- Try it: Each record that follows is to be reproduced verbatim.

===== Given data

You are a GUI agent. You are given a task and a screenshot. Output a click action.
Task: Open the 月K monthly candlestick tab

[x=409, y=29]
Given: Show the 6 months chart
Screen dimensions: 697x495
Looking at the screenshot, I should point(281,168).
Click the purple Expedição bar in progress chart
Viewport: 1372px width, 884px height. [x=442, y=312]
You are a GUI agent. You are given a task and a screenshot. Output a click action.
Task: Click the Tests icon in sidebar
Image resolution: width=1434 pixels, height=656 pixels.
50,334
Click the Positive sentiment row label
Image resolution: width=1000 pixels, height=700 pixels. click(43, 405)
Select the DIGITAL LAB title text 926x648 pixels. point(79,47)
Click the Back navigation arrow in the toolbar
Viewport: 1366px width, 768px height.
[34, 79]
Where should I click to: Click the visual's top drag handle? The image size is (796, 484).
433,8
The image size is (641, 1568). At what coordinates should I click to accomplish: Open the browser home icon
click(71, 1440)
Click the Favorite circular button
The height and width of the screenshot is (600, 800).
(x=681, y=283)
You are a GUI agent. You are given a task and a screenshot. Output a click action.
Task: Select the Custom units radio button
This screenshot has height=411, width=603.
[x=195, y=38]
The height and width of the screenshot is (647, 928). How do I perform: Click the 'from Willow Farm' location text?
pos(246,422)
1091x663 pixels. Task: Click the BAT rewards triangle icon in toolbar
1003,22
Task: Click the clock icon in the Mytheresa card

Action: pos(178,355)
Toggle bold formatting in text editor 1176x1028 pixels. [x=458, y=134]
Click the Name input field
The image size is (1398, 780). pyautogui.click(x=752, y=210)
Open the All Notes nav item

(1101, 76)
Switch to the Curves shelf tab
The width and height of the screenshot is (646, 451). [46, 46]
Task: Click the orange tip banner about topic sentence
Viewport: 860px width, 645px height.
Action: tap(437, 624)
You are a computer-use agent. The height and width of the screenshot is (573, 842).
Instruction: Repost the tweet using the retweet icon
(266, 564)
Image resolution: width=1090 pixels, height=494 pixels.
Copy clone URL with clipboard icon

==========

- Result below:
You are a GUI agent. You are given a task and a screenshot. Output a click action.
Task: Open the 月K monthly candlestick tab

[x=409, y=29]
Given: Show the 6 months chart
Screen dimensions: 697x495
Looking at the screenshot, I should point(281,168).
Click the purple Expedição bar in progress chart
Viewport: 1372px width, 884px height. [x=442, y=312]
You are a GUI agent. You are given a task and a screenshot. Output a click action.
Task: Click the Tests icon in sidebar
Image resolution: width=1434 pixels, height=656 pixels.
50,334
Click the Positive sentiment row label
Image resolution: width=1000 pixels, height=700 pixels. click(43, 405)
Select the DIGITAL LAB title text 926x648 pixels. point(79,47)
Click the Back navigation arrow in the toolbar
Viewport: 1366px width, 768px height.
[34, 79]
Where should I click to: Click the visual's top drag handle? The image size is (796, 484).
433,8
The image size is (641, 1568). At what coordinates should I click to accomplish: Open the browser home icon
click(71, 1440)
Click the Favorite circular button
The height and width of the screenshot is (600, 800).
(x=681, y=283)
You are a GUI agent. You are given a task and a screenshot. Output a click action.
Task: Select the Custom units radio button
This screenshot has height=411, width=603.
[x=195, y=38]
The height and width of the screenshot is (647, 928). How do I perform: Click the 'from Willow Farm' location text?
pos(246,422)
1091x663 pixels. Task: Click the BAT rewards triangle icon in toolbar
1003,22
Task: Click the clock icon in the Mytheresa card

Action: pos(178,355)
Toggle bold formatting in text editor 1176x1028 pixels. [x=458, y=134]
Click the Name input field
The image size is (1398, 780). pyautogui.click(x=752, y=210)
Open the All Notes nav item

(1101, 76)
Switch to the Curves shelf tab
The width and height of the screenshot is (646, 451). [46, 46]
Task: Click the orange tip banner about topic sentence
Viewport: 860px width, 645px height.
Action: tap(437, 624)
You are a computer-use agent. The height and width of the screenshot is (573, 842).
Instruction: Repost the tweet using the retweet icon
(266, 564)
Image resolution: width=1090 pixels, height=494 pixels.
Copy clone URL with clipboard icon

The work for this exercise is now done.